Ancora giorni di guerra tra Israele e Hamas. In queste ore migliaia di persone stanno lasciando le proprie abitazioni a Gaza City e si stanno dirigendo a Sud, in seguito all’avvertimento dell’esercito israeliano secondo cui il Nord della Striscia diventerà zona di operazioni militari. Una marcia di almeno 10 chilometri intrapresa da famiglie intere. Chi non dispone di mezzi di trasporto sta procedendo a piedi con i bagagli.
In questi giorni anche i nostri studenti, come noi, vedono coi loro occhi le bombe, le macerie e la morte. Ancora e senza aver mai smesso di vedere anche un altro conflitto più vicino, quello in Ucraina. E’ naturale che si attendano una spiegazione da parte dei loro insegnanti, perché è la scuola il luogo nel quale essi sono istituzionalmente chiamati ad apprendere.
Gli eventi terribili di questi giorni e, più in generale, di questo ultimo anno e mezzo, sono un’occasione importante per rendere più efficace e coinvolgente l’insegnamento e l’apprendimento di concetti cardine di una convivenza civile e pacifica tra i cittadini e tra i popoli. E per parlare perciò anche di nazionalismo e internazionalismo, autocrazia e democrazia, società aperte e chiuse, diritti umani e diritto positivo (quello che Antigone si è rifiutata di rispettare), giustizia, libertà “di” e “da”, bene e male nelle loro diverse accezioni.

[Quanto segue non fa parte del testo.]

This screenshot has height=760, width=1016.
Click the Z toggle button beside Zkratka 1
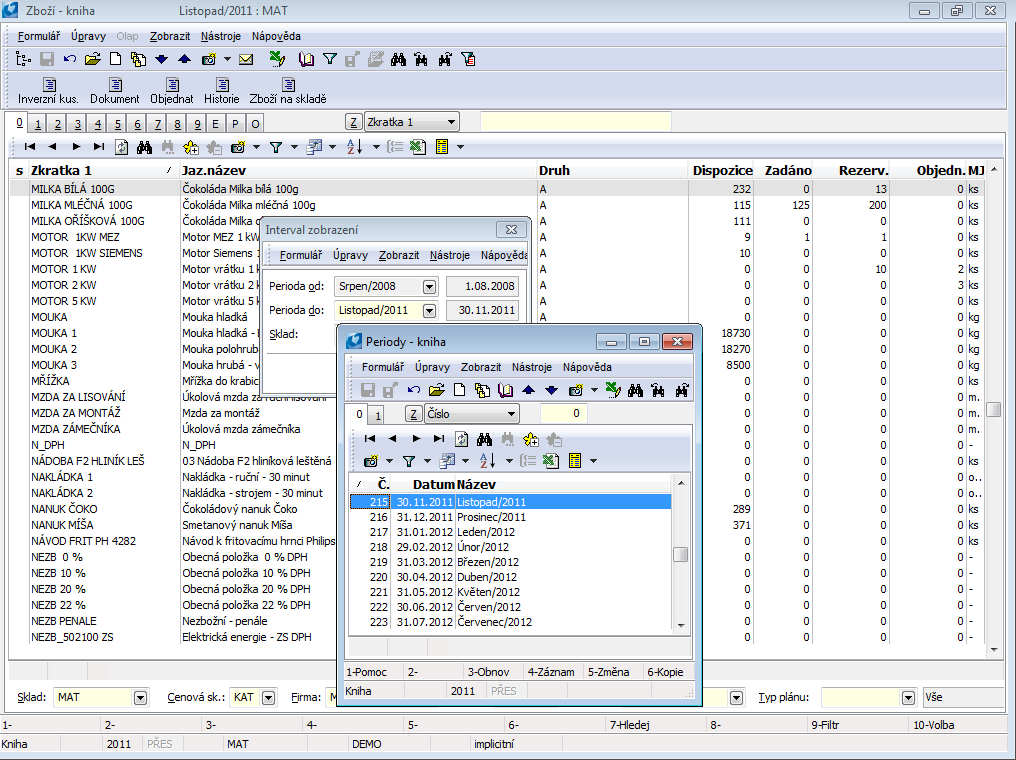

Vivere insomma la storia, la filosofia, il diritto, la letteratura, la scienza, il patrimonio culturale nel suo complesso non come una arida sequela di nozioni ma come materie viventi, attuali, da capire prima ancora che da studiare.
Sarebbe anche un modo per ridare forza alla relazione educativa: riflettere in classe su questi temi a partire da quanto sta accadendo in Ucraina, nel cuore dell’Europa, e in Palestina sarebbe anche un modo pedagogicamente efficace per dare finalmente corpo e linfa vitale all’ectoplasma dell’Educazione civica.